=== PROBLEM DETAILS ===
From the records below, please return each line that holds the word "grid".

=== Dataset entries ===
● ● ● ● ●

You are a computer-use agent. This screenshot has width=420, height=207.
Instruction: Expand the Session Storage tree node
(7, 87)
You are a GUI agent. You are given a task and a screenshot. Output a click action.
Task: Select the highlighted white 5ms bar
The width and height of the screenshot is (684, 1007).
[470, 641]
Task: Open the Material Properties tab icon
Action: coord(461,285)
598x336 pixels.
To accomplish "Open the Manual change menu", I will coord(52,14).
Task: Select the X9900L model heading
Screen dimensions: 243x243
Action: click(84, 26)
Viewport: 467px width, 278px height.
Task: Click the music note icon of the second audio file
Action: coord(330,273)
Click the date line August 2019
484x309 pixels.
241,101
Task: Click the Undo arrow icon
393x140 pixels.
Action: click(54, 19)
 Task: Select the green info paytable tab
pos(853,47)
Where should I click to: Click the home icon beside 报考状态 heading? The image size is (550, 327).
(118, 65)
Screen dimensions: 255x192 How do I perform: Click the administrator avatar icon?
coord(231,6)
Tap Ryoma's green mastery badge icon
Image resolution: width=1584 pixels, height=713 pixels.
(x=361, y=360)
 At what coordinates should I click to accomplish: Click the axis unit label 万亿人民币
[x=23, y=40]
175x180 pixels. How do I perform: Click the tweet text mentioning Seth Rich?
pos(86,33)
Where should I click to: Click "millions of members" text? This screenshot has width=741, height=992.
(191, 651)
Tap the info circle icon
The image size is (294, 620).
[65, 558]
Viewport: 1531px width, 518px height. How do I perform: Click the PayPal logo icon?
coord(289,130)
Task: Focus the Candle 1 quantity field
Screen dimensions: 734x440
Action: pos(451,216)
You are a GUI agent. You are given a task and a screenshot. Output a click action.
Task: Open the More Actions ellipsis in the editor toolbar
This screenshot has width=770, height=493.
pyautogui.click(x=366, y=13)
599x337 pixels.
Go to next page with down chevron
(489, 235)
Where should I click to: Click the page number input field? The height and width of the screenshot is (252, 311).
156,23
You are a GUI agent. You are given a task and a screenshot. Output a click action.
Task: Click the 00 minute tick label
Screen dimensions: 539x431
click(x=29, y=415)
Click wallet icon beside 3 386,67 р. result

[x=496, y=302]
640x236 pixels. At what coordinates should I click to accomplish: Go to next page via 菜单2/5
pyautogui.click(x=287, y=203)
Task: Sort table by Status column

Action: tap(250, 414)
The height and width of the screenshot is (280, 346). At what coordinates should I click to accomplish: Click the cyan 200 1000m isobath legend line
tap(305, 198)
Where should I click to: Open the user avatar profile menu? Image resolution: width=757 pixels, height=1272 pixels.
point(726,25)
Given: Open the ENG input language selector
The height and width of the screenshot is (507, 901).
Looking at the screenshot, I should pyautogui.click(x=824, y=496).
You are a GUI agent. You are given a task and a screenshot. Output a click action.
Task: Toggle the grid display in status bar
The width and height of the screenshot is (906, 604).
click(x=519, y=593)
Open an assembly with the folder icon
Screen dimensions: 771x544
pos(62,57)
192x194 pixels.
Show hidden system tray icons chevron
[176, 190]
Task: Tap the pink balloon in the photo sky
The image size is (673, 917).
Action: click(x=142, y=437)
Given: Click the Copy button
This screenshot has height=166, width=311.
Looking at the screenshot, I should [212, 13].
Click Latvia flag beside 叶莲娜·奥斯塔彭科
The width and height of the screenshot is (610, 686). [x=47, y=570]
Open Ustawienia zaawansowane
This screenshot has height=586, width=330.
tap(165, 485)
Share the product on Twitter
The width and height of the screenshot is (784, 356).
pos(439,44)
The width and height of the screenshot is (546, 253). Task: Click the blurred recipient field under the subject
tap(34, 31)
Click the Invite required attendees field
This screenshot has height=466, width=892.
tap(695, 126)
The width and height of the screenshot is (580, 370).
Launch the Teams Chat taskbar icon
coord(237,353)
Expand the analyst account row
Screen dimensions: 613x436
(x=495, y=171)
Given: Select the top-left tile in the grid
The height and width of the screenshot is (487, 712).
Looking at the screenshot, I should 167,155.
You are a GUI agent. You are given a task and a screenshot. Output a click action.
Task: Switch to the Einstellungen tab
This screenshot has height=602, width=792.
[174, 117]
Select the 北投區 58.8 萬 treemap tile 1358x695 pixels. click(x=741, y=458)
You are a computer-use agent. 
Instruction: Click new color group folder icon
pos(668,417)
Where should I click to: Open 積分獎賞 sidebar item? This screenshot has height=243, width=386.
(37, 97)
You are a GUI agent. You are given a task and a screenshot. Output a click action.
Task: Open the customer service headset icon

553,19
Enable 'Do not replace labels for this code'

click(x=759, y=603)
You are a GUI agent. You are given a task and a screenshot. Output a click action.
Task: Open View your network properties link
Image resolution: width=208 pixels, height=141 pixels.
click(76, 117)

● ● ● ● ●

=== RESPONSE ===
Task: Toggle the grid display in status bar
Given: Select the top-left tile in the grid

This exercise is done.